Teacher “A Quirky History Lesson in Self-Inflicted Trade Wounds!”

Synopsis: If history has been a great teacher, then, what it shows is repeated meddling with tariff levels – even modest adjustments – has consistently backfired. It has inflicted sharper downturns in global trade and growth than any possible short-term protective benefit might justify.

In June 1930, the United States enacted the Smoot–Hawley Tariff Act, raising average import duties by about 20 percent atop a preexisting 40 percent burden. What followed was not a patriotic bulwark for American farmers, but a 66 percent collapse in world merchandise trade between 1929 and 1934, as 25 nations retaliated in kind and global commerce plunged into a dramatic free-fall.

Global tariff levels have shrunk to roughly 2.6 percent, as reported by the World Trade Organization (WTO), after decades of incremental tinkering and liberalization. That slender remainder of duty seems innocuous – until one recognizes that even these small rates can rock the global economy. Staring at 100+% tariffs, my mind is reminded of the idiom – from Titanic to Tugboat!

So what has been the Empirical Verdict? In short, small tariff hikes, big growth slumps!

Modern macroeconomic studies confirm a chilling causal link. An increase of 3.6 percentage points in applied tariffs—roughly a one-standard-deviation shock—leads to about a 0.4 percent reduction in GDP five years later, with effects compounding year after year. In an era when global GDP growth hovers near 3 percent, shaving off nearly half a percentage point is no trivial matter.

In a recent release, the International Monetary Fund (IMF) shed light that steep tariff volatility—characterized by abrupt hikes and the threat of further retaliation—inflicts an immediate drag on business confidence, stalling investment and dampening world growth projections by 0.8 percentage points.

What seems “strategic” seems sheer folly! The logic behind tariff tinkering is often “targeted protection”: shield this industry, trigger retaliation there, leverage negotiations elsewhere. Yet history shows such maneuvers rarely achieve their narrow goals. Let us be reminded of the Smoot–Hawley Act of 1930. Aimed at aiding agriculture, it ultimately devastated U.S. exports (down two-thirds to Europe by 1932) and plunged banks into insolvency. Recent U.S. moves, which prompted this column, propelled the effective tariff rate from under 3 percent to above 100 percent, the highest since the Great Depression. When it was 20 percent, short-term front-loading spiked trade volumes, but the rebound has proven illusory, sowing recessionary risks worldwide. There is the added danger of piecing out exemptions. These temporary carve-outs for key sectors merely shift uncertainty; once exemptions expire, global supply chains buckle under renewed duty burdens.

At the end of the day, triggered by policy uncertainty, firms delay investment stunting innovation and job creation. Then there is fragility in the global supply chain; forcing costly rerouting, inventory gluts, and idled capacity. From the home country perspective, (i.e. the one imposing tariffs), while some jobs might gain short-lived protection, the net effect erodes efficiency and consumer welfare, as tariffs inflate prices on imported inputs and final goods. Ultimately it will lead to deadweight losses. And what about the world? Well, you just sounded the global retaliation bugle! An eye for an eye, tariff hikes invite symmetrical reprisals. The more the world breaks out the tax wrenches, the more growth stalls.

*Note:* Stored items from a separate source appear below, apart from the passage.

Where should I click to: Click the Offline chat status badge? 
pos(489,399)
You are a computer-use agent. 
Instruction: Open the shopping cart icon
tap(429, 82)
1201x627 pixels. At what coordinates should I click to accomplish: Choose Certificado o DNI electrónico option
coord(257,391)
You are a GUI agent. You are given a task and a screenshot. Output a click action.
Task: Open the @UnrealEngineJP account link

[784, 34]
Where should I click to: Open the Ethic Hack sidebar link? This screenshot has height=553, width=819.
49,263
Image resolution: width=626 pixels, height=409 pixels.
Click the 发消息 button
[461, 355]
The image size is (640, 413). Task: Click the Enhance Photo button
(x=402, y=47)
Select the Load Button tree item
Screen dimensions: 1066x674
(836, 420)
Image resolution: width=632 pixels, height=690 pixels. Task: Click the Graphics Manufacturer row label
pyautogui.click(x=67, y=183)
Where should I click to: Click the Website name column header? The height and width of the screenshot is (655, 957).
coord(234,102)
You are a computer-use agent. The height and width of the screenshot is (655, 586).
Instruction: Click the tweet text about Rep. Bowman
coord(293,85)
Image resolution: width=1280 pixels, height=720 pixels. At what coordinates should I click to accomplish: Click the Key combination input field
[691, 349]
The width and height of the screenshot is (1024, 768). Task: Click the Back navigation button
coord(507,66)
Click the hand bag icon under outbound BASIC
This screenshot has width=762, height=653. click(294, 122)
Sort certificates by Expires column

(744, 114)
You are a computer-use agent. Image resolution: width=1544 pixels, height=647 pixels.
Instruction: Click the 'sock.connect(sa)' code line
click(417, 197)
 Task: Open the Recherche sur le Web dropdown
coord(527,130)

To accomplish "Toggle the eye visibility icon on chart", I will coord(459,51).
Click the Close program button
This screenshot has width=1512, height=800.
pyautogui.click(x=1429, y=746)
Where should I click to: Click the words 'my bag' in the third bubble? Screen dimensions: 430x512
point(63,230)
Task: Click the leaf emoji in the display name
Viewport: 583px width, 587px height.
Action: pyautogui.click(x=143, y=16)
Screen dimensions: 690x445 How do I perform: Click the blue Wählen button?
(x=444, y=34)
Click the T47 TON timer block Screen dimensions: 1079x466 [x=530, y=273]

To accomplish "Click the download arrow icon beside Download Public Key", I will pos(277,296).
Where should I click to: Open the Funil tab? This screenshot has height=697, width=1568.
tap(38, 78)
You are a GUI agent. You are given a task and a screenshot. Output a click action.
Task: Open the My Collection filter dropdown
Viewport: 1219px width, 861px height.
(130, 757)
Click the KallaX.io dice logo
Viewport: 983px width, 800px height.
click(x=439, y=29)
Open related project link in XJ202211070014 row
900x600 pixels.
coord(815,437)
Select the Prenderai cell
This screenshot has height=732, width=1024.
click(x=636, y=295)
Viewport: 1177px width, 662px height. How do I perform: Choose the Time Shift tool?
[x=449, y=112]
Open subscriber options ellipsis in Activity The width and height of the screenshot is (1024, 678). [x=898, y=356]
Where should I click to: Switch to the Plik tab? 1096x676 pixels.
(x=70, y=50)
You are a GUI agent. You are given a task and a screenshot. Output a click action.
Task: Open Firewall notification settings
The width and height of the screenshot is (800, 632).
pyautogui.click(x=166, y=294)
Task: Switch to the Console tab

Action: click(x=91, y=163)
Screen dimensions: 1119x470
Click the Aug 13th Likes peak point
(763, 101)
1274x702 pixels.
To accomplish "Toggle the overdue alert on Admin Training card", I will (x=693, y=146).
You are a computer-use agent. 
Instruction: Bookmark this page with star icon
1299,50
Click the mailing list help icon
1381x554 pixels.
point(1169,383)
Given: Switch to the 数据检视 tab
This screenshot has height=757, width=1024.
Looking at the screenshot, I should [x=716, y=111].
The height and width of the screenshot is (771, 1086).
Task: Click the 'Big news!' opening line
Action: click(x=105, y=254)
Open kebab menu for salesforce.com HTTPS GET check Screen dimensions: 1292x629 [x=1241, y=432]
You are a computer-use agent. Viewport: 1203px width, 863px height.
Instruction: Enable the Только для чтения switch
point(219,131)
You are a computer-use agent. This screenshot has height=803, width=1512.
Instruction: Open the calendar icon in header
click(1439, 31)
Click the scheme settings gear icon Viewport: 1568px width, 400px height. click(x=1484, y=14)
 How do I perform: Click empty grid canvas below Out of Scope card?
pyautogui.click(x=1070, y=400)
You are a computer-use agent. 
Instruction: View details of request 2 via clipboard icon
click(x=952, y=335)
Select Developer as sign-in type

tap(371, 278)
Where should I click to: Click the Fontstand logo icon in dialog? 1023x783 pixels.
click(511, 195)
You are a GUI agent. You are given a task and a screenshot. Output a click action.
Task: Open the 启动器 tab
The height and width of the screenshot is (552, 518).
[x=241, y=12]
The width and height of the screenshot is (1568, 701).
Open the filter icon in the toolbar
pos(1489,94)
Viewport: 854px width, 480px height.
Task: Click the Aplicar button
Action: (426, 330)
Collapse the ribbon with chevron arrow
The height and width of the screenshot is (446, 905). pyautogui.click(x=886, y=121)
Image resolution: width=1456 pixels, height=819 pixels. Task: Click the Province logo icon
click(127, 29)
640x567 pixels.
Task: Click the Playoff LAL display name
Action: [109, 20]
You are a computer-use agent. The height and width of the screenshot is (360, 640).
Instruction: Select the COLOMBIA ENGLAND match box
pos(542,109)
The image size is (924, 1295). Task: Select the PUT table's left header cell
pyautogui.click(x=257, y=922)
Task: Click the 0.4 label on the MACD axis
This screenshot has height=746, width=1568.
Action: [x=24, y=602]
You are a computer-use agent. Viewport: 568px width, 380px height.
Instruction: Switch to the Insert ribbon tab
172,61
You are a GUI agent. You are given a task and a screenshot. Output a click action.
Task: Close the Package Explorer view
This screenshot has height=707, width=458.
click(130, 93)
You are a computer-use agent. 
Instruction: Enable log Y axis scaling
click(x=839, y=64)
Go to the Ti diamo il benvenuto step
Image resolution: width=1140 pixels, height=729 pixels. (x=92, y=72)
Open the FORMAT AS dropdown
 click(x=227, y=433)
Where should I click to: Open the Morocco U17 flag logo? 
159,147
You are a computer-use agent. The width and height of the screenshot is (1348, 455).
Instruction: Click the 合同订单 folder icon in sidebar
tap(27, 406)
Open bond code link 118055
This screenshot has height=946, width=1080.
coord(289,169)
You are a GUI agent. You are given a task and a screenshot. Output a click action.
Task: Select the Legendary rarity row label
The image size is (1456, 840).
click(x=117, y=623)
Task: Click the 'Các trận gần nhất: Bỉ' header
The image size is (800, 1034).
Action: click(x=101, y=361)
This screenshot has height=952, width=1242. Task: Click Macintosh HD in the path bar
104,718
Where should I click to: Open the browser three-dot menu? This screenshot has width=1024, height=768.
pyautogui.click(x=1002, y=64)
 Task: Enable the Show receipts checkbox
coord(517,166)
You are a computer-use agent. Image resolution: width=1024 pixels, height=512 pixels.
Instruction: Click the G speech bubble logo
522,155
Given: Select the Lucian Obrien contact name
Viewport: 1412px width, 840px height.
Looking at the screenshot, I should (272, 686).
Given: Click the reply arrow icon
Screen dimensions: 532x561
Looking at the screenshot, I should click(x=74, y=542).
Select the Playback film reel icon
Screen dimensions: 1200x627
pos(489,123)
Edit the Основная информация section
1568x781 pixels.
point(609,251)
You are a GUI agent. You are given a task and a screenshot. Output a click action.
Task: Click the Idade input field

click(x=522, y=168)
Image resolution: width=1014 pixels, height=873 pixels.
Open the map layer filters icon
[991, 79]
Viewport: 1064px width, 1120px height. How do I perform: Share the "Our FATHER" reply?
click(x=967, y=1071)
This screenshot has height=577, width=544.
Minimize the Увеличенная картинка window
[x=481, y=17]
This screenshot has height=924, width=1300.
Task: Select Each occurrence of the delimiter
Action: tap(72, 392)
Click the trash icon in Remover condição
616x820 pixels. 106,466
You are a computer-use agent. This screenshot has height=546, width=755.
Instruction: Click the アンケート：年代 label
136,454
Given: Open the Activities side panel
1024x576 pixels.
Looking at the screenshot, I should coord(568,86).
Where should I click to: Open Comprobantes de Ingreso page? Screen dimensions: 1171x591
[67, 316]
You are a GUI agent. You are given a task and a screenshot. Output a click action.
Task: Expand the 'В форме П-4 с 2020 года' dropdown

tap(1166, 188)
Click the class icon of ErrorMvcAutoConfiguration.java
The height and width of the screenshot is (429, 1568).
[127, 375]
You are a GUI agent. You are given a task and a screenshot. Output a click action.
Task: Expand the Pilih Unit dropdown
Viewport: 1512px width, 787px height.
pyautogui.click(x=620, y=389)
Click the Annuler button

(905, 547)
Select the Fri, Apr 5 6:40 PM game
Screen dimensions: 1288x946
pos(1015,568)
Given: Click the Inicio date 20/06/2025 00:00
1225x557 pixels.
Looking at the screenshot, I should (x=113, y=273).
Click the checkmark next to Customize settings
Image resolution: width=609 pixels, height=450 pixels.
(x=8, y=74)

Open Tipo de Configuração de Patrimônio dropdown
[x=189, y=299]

This leads me to an Ironic Prescription: Stability Over Spikes

If our goal were to nurture sustained global trade and buoyant growth, history and data converge on a single prescription: minimize tariff tinkering. Constant adjustments, even if well-meaning, undermine the very market confidence and integration that generate prosperity. We encourage people to look at longer term horizons when it comes to personal financial planning; like retirement planning. In investment planning, we encourage people to come out of the short term trader mentality and embrace a logical and workable asset allocation that delivers over time. World leaders have to think in similar lines for the whole world! Empirical studies across fifty years and 150 countries
find that lower, predictable tariffs foster higher growth and productivity. The IMF went on record with adequate proof that removing or stabilizing tariff schedules can erase recession risks more effectively than occasional protectionist bursts. We all know that trade liberalization will lead to increased economic efficiency. A Cambridge University paper presented a pertinent point that I gleefully add to my prescription: Equitable Liberalization: This term implies a proactive and balanced approach to globalization. It recognizes that while trade liberalization offers potential economic benefits, some sectors or communities may face job displacement, wage pressure, or other negative
consequences. Equitable liberalization emphasizes the importance of accompanying trade reforms with measures that address these negative impacts and promote fair outcomes for all citizens.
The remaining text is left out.